Let $\textsf{T}: \textsf{V}\to \textsf{W}$ be a linear transformation and let $\beta =\{v_1,v_2,\dots,v_n\}$ and $\gamma =\{w_1,w_2,\dots,w_m\}$ basis for $\textsf{V}$ and $\textsf{W}$, respectively.
To compute the matrix associated with $\textsf{T}$ respect to $\beta$ and $\gamma$, we always, that is to say always, obtain the vector $\textsf{T}(v_j)$ and put them as a linear combination of the elements that conform $\gamma$, like this :
$$\textsf{T}(v_j)=A_{1j}w_1+A_{2j}w_2+\cdots+A_{mj}w_m$$
then, we put the coefficients
$$\begin{pmatrix} A_{1j} \\ A_{2j} \\ \vdots \\ A_{mj} \end{pmatrix}$$
in the $j$-th column of the matrix $A:= [\textsf{T}]_{\beta}^{\gamma}$ (for $j=1,2,\dots,n$).
Now, for your specific doubt, consider $\textsf{T}: \mathbb{R}^2 \to \mathbb{R}^2$ given by $\textsf{T}(a,b)=(-b,a)$ (doesn't matter) and the basis $\beta=\{(2,1),(3,5)\}$ and $\gamma=\{e_1,e_2\}$ (the standard basis).
Above I said, we must first to compute $\textsf{T}(2,1)$ and the result put it as a linear combination of the elements in the second basis. In this case
$$\textsf{T}(2,1)=(-1,2)=(-1)e_1+2e_2$$
As you can see, the coefficients that we will put in the first column of the matrix will look exactly like the vector $(-1,2)$ (maybe this is what you meant). To finish, note also that
$$\textsf{T}(3,5)=(-5,3)=(-5)e_1+3e_2$$
So
$$[\textsf{T}]_{\beta}^{\gamma} =\begin{pmatrix} -1 & -5 \\ 2 & 3 \end{pmatrix}$$
(an apology for my english, I hope this has clarified your doubt a bit)
Best Answer
I'll suppose the rank of a linear transformation $L$ is defined as the dimension of its image $L(V)=\{\, L(v)\mid\,v\in V\}$ and that the rank of an $m\times n$ matrix$~A$ is defined as the dimension of the subspace of$~K^m$ (with $K$ the base field, you may take $K=\Bbb R$) spanned by its columns.
First note that if $\{ v_1,\ldots, v_n\}$ is a basis of$~V$, then the vectors $L(v_1),\ldots, L(v_n)\in W$ span $L(V)$, since $L$ respects linear combinations. Also, the matrix $A$ above defines a linear transformation $L_A:K^n\to K^m$ by $L_A(v)=A\cdot v$. Since column$~j$ of $A$ is just $A\cdot e_j$ where $\{e_1,\ldots,e_n\}$ is the standard basis of $K^n$, we have that the subspace spanned by the columns of$~A$ is the subspace of $K^m$ spanned by $L_A(e_j)$ for $j=1,\ldots,n$, which by the above is the image of$~L_A$. So according to the definitions, the rank of $A$ is the rank of$~L_A$.

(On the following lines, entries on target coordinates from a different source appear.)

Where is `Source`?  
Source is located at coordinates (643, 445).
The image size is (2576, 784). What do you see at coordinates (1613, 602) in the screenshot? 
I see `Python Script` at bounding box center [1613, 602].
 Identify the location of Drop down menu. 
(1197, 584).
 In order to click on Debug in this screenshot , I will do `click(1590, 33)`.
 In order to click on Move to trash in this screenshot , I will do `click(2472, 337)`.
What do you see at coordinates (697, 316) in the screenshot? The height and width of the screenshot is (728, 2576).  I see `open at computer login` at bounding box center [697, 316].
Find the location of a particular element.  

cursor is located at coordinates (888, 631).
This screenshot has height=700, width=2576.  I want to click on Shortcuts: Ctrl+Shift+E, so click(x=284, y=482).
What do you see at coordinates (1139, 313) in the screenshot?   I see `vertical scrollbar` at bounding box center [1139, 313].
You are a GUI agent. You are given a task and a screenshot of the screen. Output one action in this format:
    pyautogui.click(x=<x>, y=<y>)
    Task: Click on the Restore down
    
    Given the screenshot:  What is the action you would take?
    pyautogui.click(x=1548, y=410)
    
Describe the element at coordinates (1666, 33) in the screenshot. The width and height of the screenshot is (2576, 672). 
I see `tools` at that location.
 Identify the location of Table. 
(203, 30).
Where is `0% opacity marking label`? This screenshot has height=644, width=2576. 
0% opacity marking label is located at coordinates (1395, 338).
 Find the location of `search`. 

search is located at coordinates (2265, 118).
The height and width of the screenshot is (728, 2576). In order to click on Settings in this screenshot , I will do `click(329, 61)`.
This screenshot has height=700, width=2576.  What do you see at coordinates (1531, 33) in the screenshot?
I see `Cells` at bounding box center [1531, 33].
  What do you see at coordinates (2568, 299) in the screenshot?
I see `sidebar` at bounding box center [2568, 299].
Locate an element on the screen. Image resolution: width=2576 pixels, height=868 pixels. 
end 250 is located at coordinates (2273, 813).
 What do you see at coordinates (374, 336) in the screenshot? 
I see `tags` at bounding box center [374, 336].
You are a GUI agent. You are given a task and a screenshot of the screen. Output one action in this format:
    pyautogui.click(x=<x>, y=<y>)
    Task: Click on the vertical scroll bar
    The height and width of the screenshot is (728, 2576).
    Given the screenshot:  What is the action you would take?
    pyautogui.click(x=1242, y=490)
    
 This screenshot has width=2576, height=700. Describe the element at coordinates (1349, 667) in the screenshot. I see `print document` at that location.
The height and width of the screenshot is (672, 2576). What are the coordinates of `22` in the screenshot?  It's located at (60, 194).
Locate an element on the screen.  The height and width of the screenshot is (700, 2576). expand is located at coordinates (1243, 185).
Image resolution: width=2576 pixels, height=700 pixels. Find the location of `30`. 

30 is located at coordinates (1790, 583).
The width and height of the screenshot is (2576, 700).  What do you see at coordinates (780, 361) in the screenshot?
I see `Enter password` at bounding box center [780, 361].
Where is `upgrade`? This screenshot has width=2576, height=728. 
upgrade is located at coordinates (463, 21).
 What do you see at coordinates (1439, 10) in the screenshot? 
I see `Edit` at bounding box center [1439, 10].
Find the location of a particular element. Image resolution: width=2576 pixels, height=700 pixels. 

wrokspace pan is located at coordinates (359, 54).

Finally the bases of the question define isomorphisms $\phi_v:V\to K^n$ (finding coordinates of any vector in $V$ in the basis $\{ v_1,\ldots, v_n\}$) and $\psi_w:K^m\to W$ (using the $m$-tuple of scalars as coordinates in the basis $\{ w_1,\ldots, w_m\}$ to get a vector of$~W$), and the matrix $A$ of$~L$ with respect to these bases is by definition such that $L=\psi_w\circ L_A\circ\phi_v$ (given $v\in V$ find its coordinates by$~\phi_v$, multiply those by$~A$, and interpret the result as a vector of$~W$ via$~\psi_w$). The isomorphism $\psi_w$ then maps the image of $L_A$ to that of $L$, so the two linear transformations have the same rank, which is also the rank of $A$.